Source material

----------------------------------------

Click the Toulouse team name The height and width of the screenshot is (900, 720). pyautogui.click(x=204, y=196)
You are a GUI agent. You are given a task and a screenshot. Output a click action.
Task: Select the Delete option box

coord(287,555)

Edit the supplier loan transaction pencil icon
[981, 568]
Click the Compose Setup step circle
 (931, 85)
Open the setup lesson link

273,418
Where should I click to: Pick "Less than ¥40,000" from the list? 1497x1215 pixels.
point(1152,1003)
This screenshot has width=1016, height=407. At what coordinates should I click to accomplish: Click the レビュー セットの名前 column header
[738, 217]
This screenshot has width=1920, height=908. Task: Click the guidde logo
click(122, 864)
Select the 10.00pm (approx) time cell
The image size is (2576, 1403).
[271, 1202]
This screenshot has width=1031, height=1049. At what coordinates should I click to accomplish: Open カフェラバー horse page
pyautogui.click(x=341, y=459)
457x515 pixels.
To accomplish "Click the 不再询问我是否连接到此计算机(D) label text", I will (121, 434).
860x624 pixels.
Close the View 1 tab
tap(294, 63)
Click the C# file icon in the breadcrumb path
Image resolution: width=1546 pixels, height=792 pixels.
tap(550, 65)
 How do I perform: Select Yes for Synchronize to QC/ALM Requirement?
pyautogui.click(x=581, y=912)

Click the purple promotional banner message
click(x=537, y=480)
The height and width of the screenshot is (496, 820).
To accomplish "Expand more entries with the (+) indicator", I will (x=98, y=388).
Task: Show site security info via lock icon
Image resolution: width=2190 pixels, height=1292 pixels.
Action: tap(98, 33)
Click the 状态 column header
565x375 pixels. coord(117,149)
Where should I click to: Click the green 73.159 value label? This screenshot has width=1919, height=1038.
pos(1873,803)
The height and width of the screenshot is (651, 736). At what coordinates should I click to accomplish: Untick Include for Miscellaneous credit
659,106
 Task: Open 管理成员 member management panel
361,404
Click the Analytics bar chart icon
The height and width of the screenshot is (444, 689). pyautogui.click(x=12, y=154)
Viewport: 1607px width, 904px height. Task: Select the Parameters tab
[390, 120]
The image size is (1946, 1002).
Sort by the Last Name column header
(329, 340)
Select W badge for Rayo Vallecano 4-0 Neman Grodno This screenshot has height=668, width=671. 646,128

----------------------------------------

What you have to do
Copy each line of the data exactly, please.

Exercise output
Click the Toulouse team name The height and width of the screenshot is (900, 720). pyautogui.click(x=204, y=196)
You are a GUI agent. You are given a task and a screenshot. Output a click action.
Task: Select the Delete option box

coord(287,555)

Edit the supplier loan transaction pencil icon
[981, 568]
Click the Compose Setup step circle
 (931, 85)
Open the setup lesson link

273,418
Where should I click to: Pick "Less than ¥40,000" from the list? 1497x1215 pixels.
point(1152,1003)
This screenshot has width=1016, height=407. At what coordinates should I click to accomplish: Click the レビュー セットの名前 column header
[738, 217]
This screenshot has width=1920, height=908. Task: Click the guidde logo
click(122, 864)
Select the 10.00pm (approx) time cell
The image size is (2576, 1403).
[271, 1202]
This screenshot has width=1031, height=1049. At what coordinates should I click to accomplish: Open カフェラバー horse page
pyautogui.click(x=341, y=459)
457x515 pixels.
To accomplish "Click the 不再询问我是否连接到此计算机(D) label text", I will (121, 434).
860x624 pixels.
Close the View 1 tab
tap(294, 63)
Click the C# file icon in the breadcrumb path
Image resolution: width=1546 pixels, height=792 pixels.
tap(550, 65)
 How do I perform: Select Yes for Synchronize to QC/ALM Requirement?
pyautogui.click(x=581, y=912)

Click the purple promotional banner message
click(x=537, y=480)
The height and width of the screenshot is (496, 820).
To accomplish "Expand more entries with the (+) indicator", I will (x=98, y=388).
Task: Show site security info via lock icon
Image resolution: width=2190 pixels, height=1292 pixels.
Action: tap(98, 33)
Click the 状态 column header
565x375 pixels. coord(117,149)
Where should I click to: Click the green 73.159 value label? This screenshot has width=1919, height=1038.
pos(1873,803)
The height and width of the screenshot is (651, 736). At what coordinates should I click to accomplish: Untick Include for Miscellaneous credit
659,106
 Task: Open 管理成员 member management panel
361,404
Click the Analytics bar chart icon
The height and width of the screenshot is (444, 689). pyautogui.click(x=12, y=154)
Viewport: 1607px width, 904px height. Task: Select the Parameters tab
[390, 120]
The image size is (1946, 1002).
Sort by the Last Name column header
(329, 340)
Select W badge for Rayo Vallecano 4-0 Neman Grodno This screenshot has height=668, width=671. 646,128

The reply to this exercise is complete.